A Legacy of Faith

legacy of faith coverI was just handed a copy of this book by my pastor, who won’t have time to read it until after Lent. Apparently Rick Hathaway lives somewhere near me, and he came by the church and gave the pastor a copy. I’ve skimmed it and read the first two chapter just now at lunch, and it is one of those right-books-that-fell-into- my-hands-just-when-I-needed-to-read-it kind of moments.

I’ve been struggling with the concept of blessings. I’ve been praying that God make me able to be trusted with good things. Life has been a real struggle the past couple of years, not least of all on the financial front, and this book is a much needed tonic that takes “a fresh look at blessing.”

I am not and have not been looking for abundance, only “provision and preservation” (31), and I have been struggling with the theology of providence for some time.
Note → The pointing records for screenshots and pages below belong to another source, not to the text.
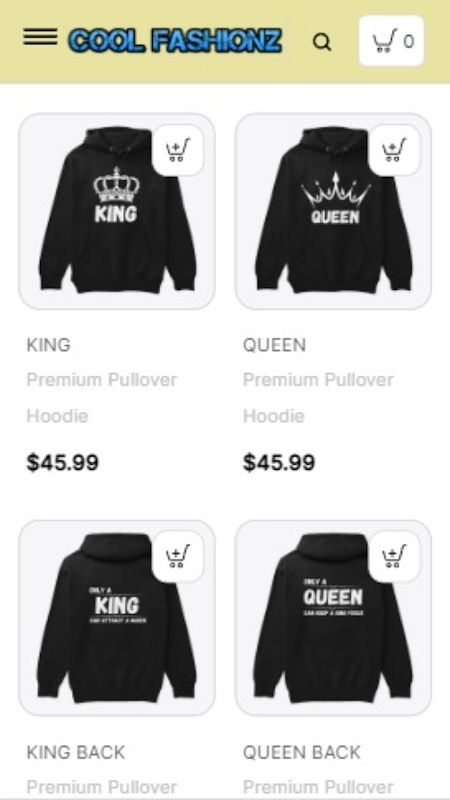Click the $45.99 price under QUEEN

279,463
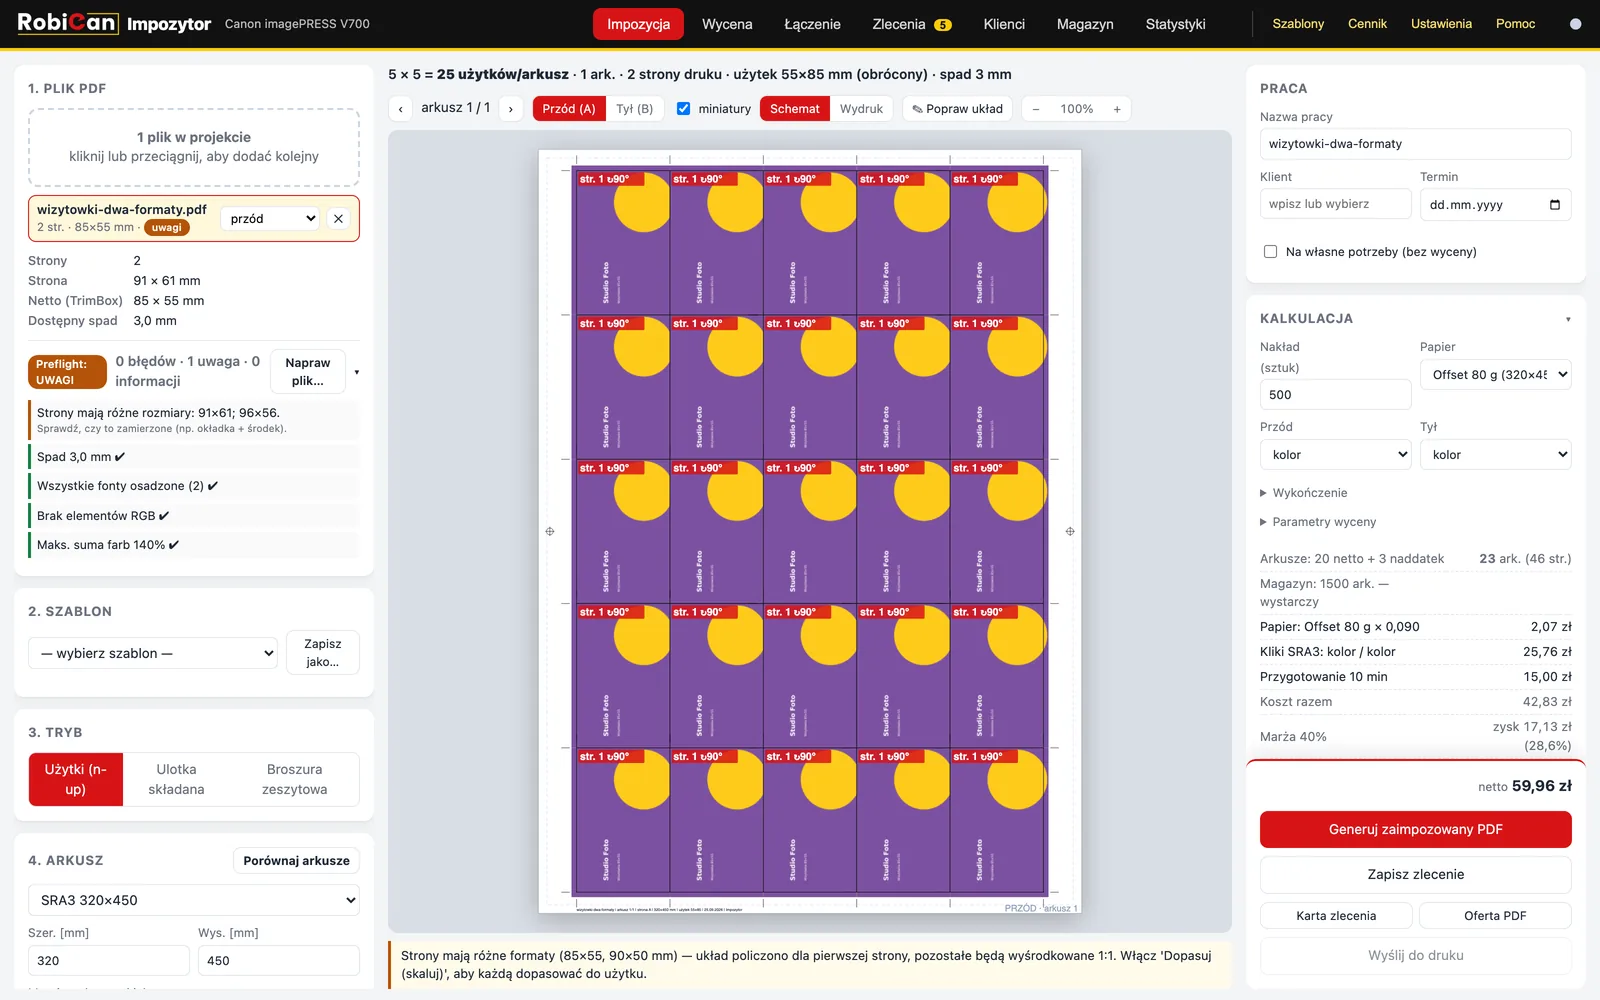Open the Wycena tab
The image size is (1600, 1000).
click(727, 24)
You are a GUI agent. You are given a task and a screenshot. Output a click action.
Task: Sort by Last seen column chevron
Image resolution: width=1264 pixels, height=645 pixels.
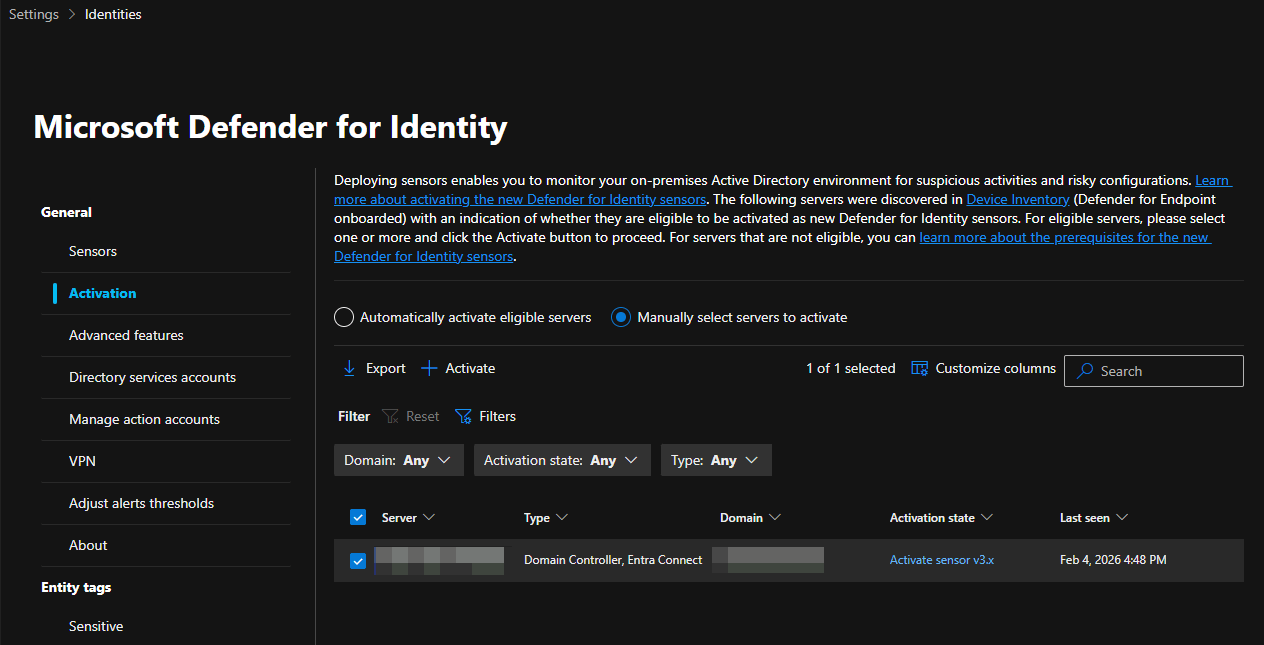1122,517
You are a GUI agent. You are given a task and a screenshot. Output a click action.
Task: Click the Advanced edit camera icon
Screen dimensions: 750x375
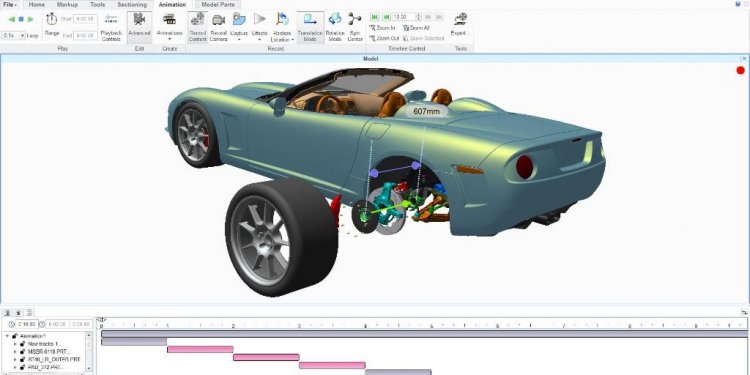click(139, 20)
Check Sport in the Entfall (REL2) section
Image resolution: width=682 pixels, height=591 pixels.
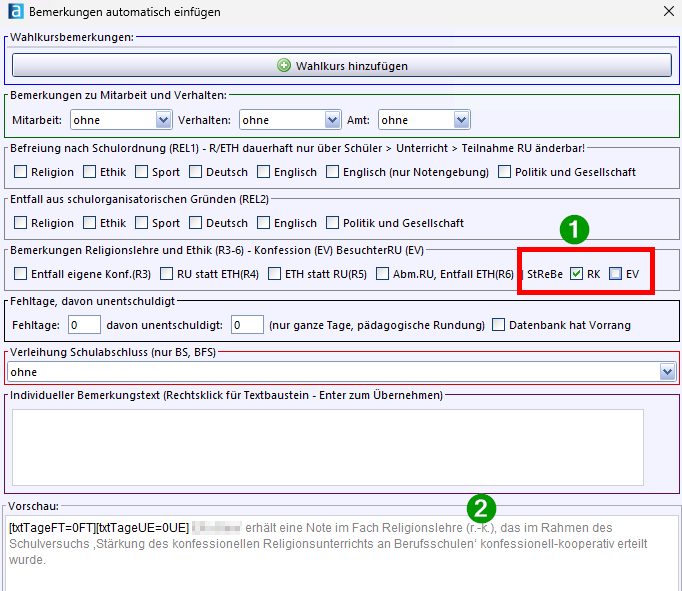tap(142, 223)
This book isn’t so much about that as it is a reworking of the concept of blessings, contra Jabez, I suppose, but he has yet to mention that particular book, and also morality, self-esteem and mentorship.
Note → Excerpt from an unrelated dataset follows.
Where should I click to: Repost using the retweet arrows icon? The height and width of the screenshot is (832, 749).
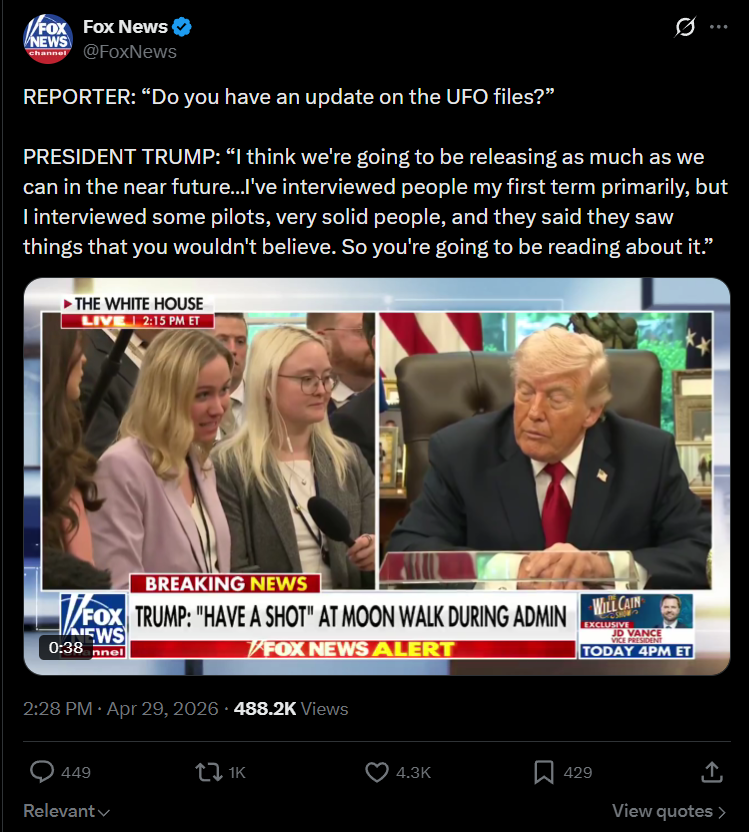pos(209,772)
Of late I have also been praying that God’s grace be sufficient to me (2 Cor 12:9) and today’s reading in Streams in the Desert is on just that. The devotion comes from someone who had just been saying the same prayer when it it him:

In one moment the message came straight to my soul, as a rebuke for offering such a prayer as, “Lord, let Thy grace be sufficient for me”; for the answer was almost as an audible voice, “How dare you ask that which is?” God cannot make it any more sufficient than He has made it; get up and believe it, and you will find it true, because the Lord says it in the simplest way: “My grace is (not shall be or may be) sufficient for thee.”

Legacy of Faith came right on the heels of that reading today.